The end of your marriage does not release you from financial liability for debts you took together as a couple, commonly referred to as marital debts. Such debt can include mortgages, credit cards, car loans or other financial obligations incurred during the marriage.
Everyone will have their share of the marital debt to repay when you decide to part ways. In California, the division of such debt takes a similar approach to property division. Here is what you need to know.
Marital debt is equally divided between the spouses
State laws will apply if there is no valid and legally binding agreement like a prenup that outlines how debt will be split when you divorce. California is a community property state. Therefore, the marital estate, including the debts incurred as a couple, will be divided equally between you and your spouse upon divorce.

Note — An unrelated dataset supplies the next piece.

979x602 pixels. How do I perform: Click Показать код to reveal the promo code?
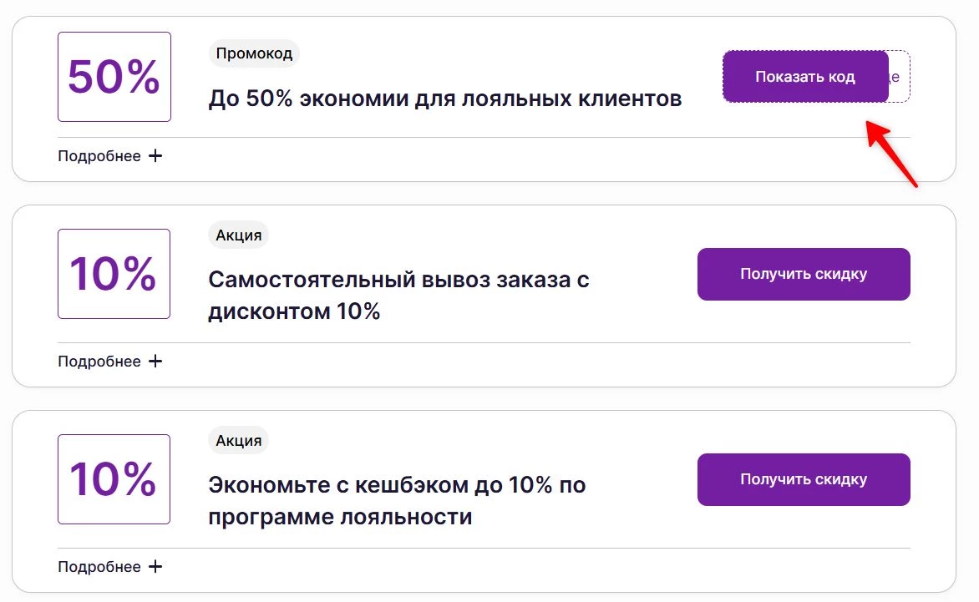tap(804, 76)
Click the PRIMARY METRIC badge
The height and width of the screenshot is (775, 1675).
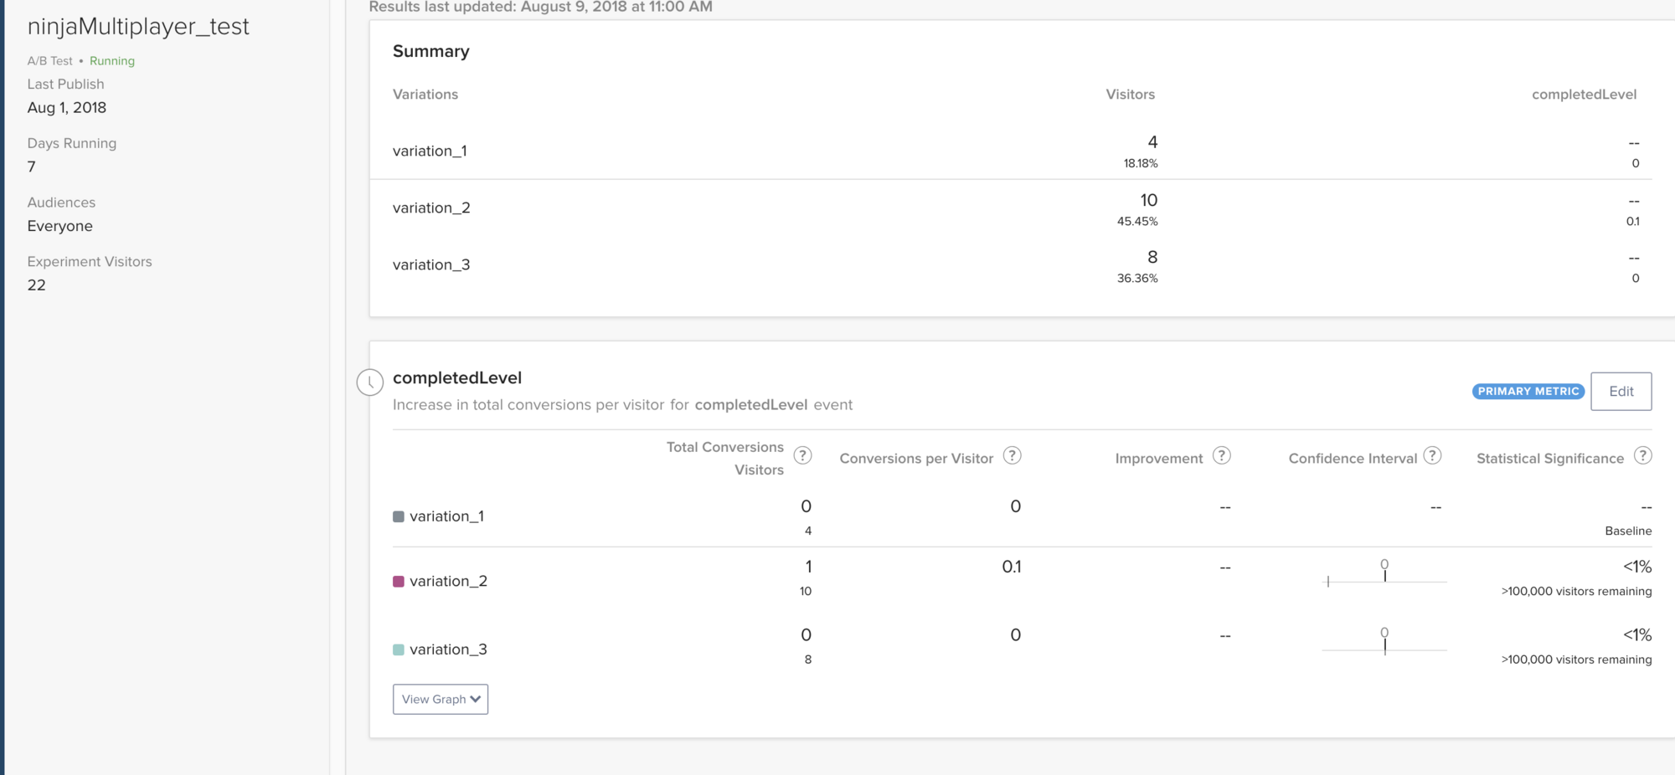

However, if the marital debt exceeds the community property, the court will divide the debt in a just and equitable manner. Your ability to repay is among the factors the court will consider in such a situation.
You are still answerable to joint debt
Creditors can still come after you for joint debt the court assigned to your ex if they default. The debt contract with the lender still stands despite the court’s directives that your spouse should pay the debt. The only way to deal with this is by revising the terms with the lender and getting your name out.
Protect your financial interests in a divorce
Divorce means a reorganization of your finances, and things can go wrong if you are not careful. Therefore, it is best to seek legal guidance on what to do to protect your interests and ensure you do not end up in a financially difficult position when the divorce concludes.